■ EXTRACTED RECORDS
▽
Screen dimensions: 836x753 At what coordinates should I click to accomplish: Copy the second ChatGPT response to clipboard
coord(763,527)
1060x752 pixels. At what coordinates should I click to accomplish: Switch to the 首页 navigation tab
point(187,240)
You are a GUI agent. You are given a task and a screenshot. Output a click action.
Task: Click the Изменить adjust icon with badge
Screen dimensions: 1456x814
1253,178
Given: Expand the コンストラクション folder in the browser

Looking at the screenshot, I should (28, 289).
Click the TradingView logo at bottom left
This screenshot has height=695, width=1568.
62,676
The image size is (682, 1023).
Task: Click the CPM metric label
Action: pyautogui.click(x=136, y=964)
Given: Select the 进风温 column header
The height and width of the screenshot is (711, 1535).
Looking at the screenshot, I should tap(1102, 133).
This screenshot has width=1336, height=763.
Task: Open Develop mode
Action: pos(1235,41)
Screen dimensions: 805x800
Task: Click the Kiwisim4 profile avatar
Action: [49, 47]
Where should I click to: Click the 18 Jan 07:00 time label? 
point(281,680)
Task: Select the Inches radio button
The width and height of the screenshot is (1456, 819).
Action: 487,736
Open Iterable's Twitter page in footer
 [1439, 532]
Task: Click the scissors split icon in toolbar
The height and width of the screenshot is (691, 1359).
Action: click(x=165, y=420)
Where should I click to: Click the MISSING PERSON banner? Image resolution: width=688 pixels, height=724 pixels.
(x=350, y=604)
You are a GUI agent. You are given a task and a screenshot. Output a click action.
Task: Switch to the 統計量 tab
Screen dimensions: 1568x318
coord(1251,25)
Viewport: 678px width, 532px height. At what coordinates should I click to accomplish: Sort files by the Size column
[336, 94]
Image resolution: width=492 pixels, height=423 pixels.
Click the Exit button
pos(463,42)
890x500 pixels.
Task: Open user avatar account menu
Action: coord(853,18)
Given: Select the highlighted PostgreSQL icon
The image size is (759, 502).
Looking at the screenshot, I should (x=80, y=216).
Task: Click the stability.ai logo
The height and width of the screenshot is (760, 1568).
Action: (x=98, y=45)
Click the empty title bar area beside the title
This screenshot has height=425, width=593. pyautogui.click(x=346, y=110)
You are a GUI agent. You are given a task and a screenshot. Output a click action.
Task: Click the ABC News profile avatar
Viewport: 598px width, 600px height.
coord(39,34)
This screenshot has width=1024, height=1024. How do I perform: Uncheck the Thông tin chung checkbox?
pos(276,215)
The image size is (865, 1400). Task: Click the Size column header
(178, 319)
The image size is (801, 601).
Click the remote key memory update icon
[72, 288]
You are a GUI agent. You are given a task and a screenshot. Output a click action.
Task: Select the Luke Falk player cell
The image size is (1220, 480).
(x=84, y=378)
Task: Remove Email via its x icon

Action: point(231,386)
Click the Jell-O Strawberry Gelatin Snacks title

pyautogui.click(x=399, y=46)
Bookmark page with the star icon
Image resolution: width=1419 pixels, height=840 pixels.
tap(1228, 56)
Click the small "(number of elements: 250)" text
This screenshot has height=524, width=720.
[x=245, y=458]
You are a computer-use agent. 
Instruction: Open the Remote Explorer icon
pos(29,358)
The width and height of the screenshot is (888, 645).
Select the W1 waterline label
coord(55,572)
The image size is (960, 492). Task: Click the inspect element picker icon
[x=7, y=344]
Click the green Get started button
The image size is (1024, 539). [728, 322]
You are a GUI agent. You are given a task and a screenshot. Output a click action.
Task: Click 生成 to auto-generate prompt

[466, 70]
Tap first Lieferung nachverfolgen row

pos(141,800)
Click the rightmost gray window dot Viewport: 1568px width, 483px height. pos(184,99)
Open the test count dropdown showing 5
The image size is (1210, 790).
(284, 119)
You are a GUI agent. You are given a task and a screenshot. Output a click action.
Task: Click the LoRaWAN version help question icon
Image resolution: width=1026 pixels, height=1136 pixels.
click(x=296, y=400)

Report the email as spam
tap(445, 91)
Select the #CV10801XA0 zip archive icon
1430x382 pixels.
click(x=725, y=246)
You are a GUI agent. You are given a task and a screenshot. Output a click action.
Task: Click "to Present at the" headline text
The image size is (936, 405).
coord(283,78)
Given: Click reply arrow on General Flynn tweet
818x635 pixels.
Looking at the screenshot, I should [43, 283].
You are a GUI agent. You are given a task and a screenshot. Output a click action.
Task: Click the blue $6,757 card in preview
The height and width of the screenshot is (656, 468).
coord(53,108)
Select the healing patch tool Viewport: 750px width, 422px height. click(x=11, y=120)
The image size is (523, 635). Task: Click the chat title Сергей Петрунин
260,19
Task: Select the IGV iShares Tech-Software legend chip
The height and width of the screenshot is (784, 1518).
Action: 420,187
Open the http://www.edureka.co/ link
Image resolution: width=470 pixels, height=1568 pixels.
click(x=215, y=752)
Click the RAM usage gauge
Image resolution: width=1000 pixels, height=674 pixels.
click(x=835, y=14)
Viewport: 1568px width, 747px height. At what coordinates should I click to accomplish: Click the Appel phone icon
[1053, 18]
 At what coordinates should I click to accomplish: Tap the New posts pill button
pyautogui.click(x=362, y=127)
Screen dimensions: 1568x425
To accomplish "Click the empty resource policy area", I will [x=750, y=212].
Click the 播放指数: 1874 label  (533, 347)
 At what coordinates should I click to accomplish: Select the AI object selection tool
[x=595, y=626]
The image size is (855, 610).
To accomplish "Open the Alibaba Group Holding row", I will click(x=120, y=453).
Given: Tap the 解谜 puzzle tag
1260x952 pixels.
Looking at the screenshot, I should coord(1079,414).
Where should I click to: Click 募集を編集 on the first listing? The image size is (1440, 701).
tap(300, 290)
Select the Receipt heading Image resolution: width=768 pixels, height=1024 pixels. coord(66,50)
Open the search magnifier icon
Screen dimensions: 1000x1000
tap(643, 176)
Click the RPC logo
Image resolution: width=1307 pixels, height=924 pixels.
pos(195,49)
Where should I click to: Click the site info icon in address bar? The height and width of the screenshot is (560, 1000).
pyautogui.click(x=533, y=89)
△
■ PROBLEM DETAILS
State how many lines of the listing include the word "text". Reply with the number alone.

■ FINAL ANSWER
2